More than two-thirds of businesses can’t reliably track open-source packages with ML dependencies, creating major blind spots. When third-party code brings in indirect ML components, vulnerabilities can sneak in undetected.

Scanning helps, but it’s not a silver bullet—79 per cent have some kind of AI or ML scanning in place, but these tools aren’t mature. False positives can hit 96 per cent, especially for models on public repositories like Hugging Face, overwhelming teams and masking real threats.

The stakes are high. Industry research shows that organisations with rampant shadow AI see more sensitive data, PII (65 per cent) and intellectual property (40 per cent), compromised in breaches. 

APAC including Japan is especially alert, with 69 per cent expecting insider threats to climb in the next year, per Exabeam. Over half (53 per cent) see insiders, malicious or compromised, as a bigger risk than outsiders. GenAI is a top culprit, making attacks faster, stealthier and harder to catch.

“AI has added a layer of speed and subtlety to insider activity that traditional defences weren’t built to detect,” says Kevin Kirkwood, CISO at Exabeam. “Security teams are deploying AI to detect these evolving threats, but without strong governance or clear oversight, it’s a race they’re struggling to win. This paradigm shift requires a fundamentally new approach to insider threat defence.”

The bottom line: as AI, identity misuse and poor behavioural visibility fuel a new breed of insider threats, the winners will be those who bridge the gap between boardroom priorities and operational reality. True progress means moving past box-ticking compliance and adopting contextual, AI-savvy strategies that distinguish between human and machine-driven risk and promote collaboration across the business.

Closing the shadow AI threat gap

Solving the shadow AI problem isn’t just about tightening policies. It takes engaged leadership, cross-team collaboration and governance that can keep up with the breakneck pace of AI innovation.
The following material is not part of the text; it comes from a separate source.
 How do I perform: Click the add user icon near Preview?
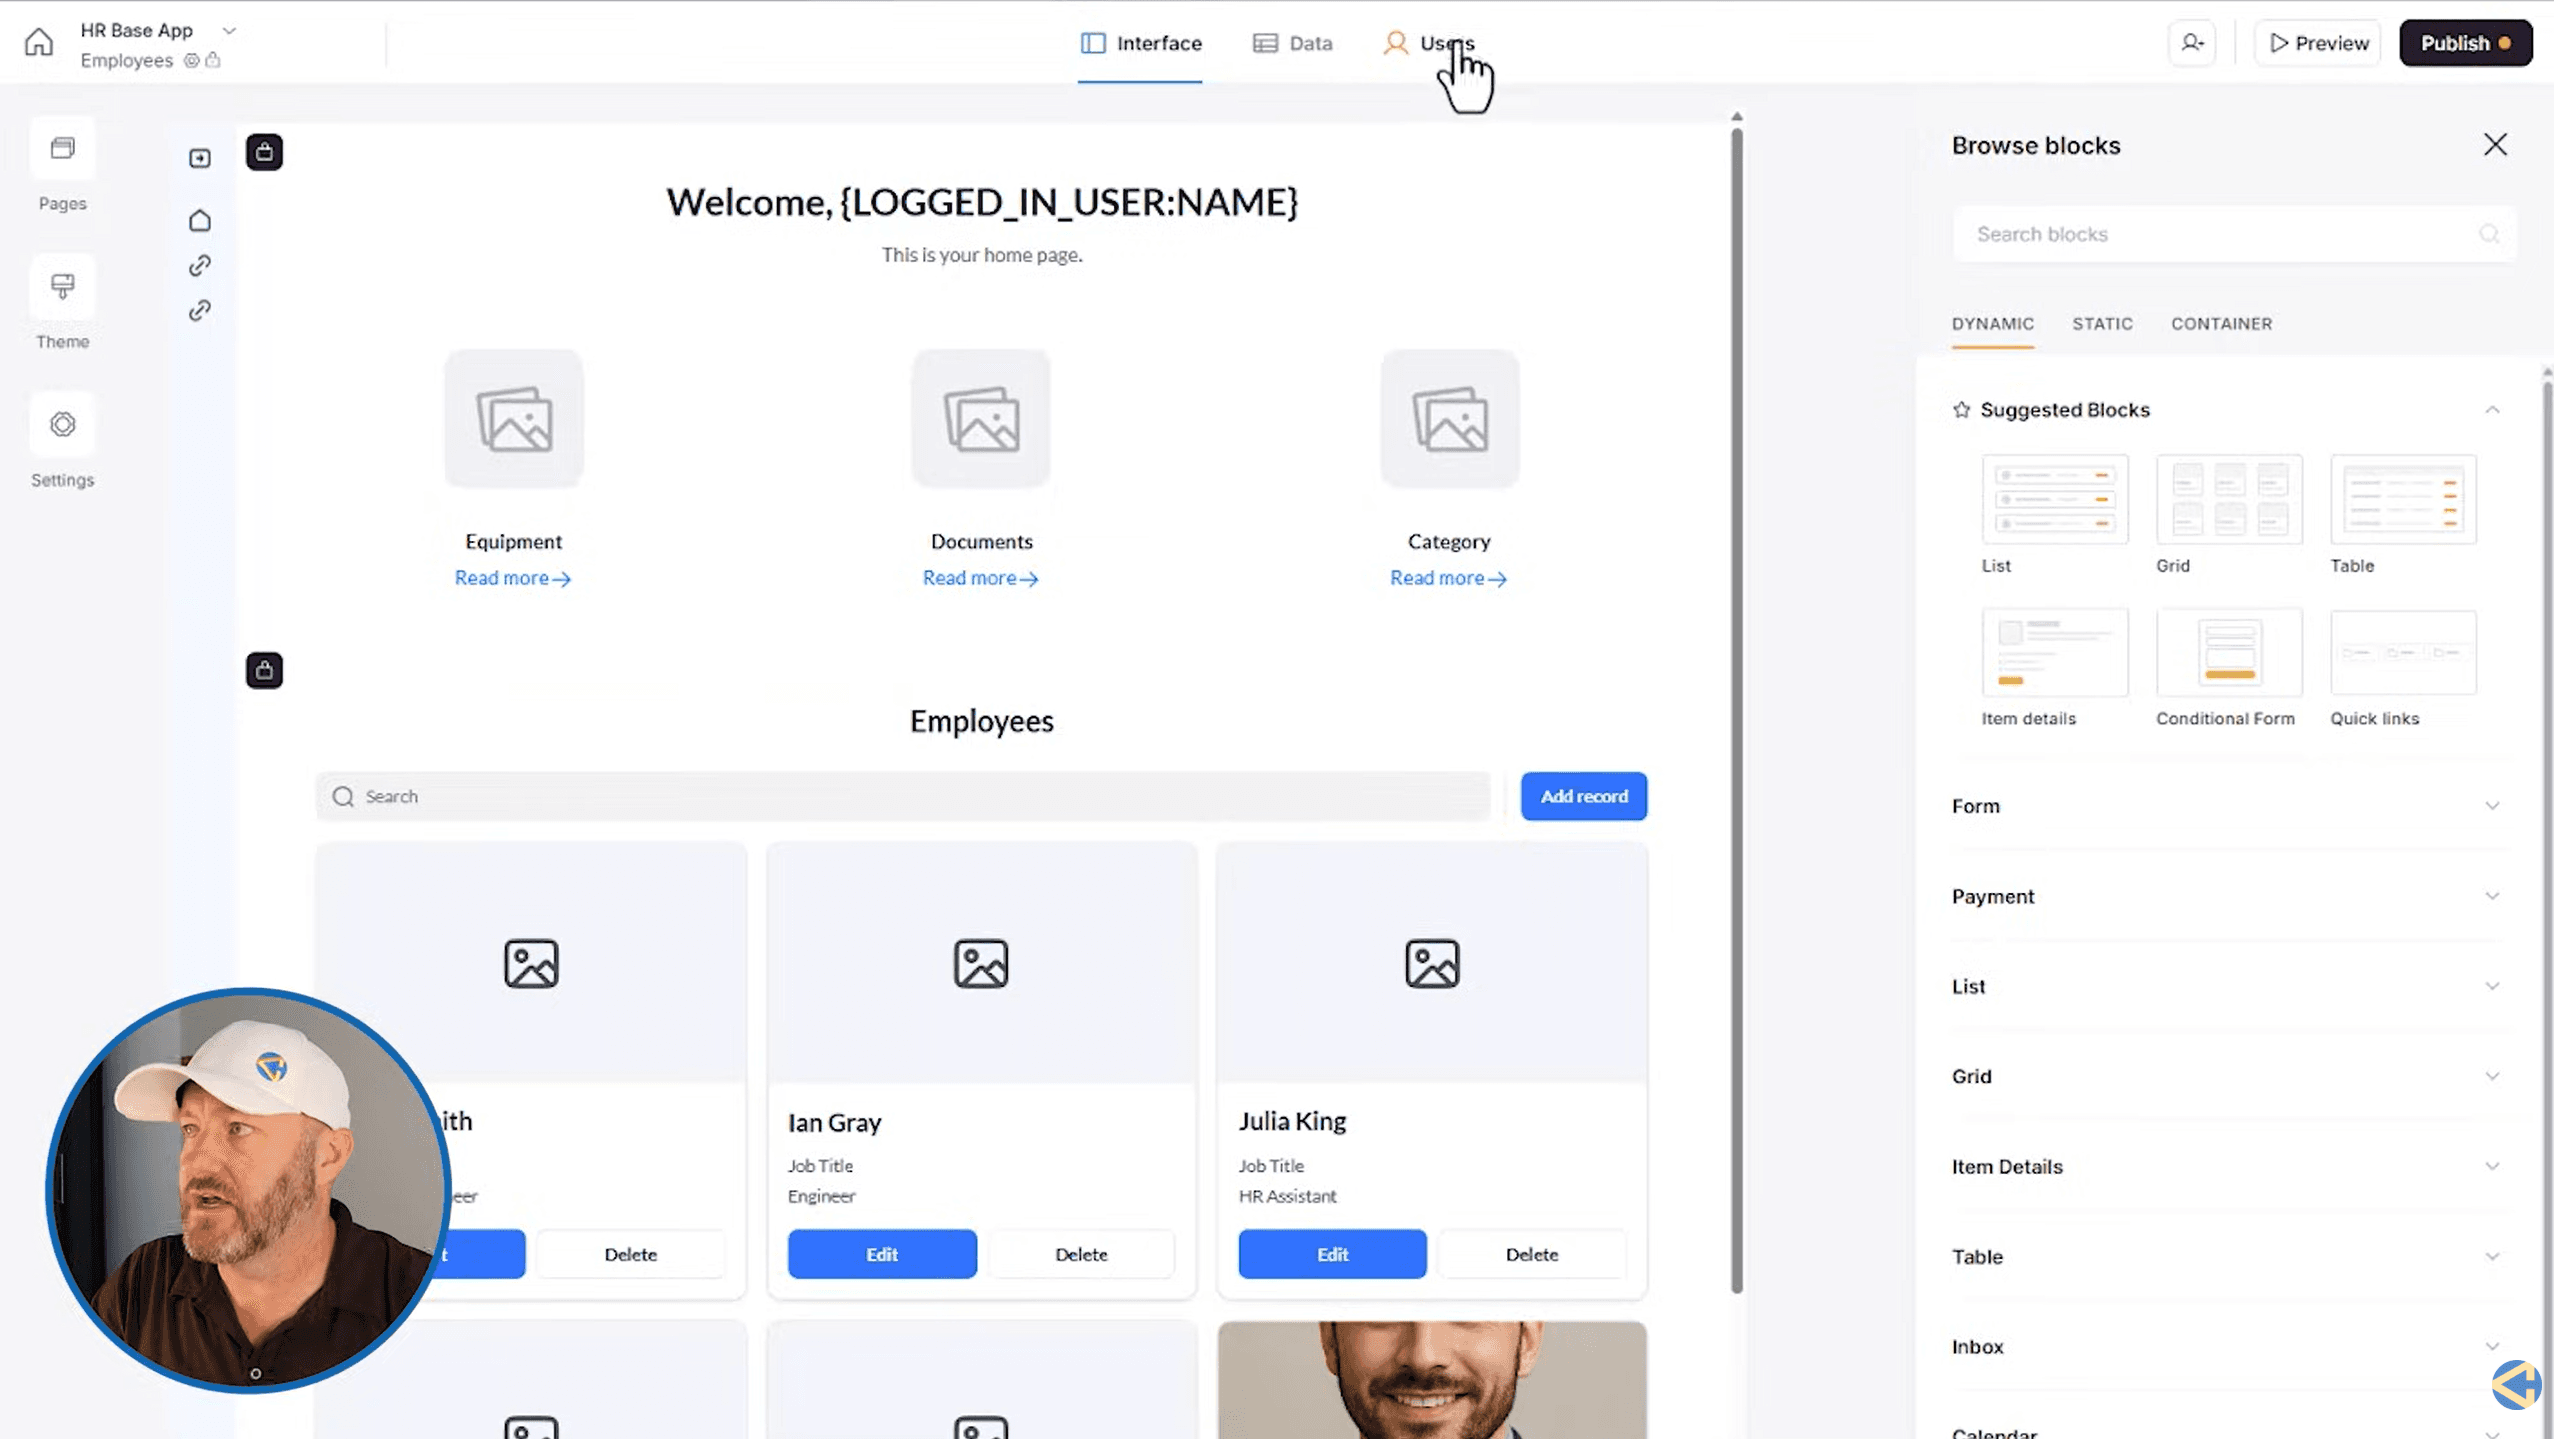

The goal: faster threat detection, quicker response and adaptive strategies to face whatever tomorrow’s insiders throw your way.

JFrog’s Shadow AI Detection tool is a step in this direction, automatically cataloguing internal AI models and external API gateways, giving security teams the oversight needed to keep both compliance and innovation on track.

The message for 2026: security isn’t mature unless leadership and operations are on the same page. In the age of shadow AI, that alignment could make all the difference.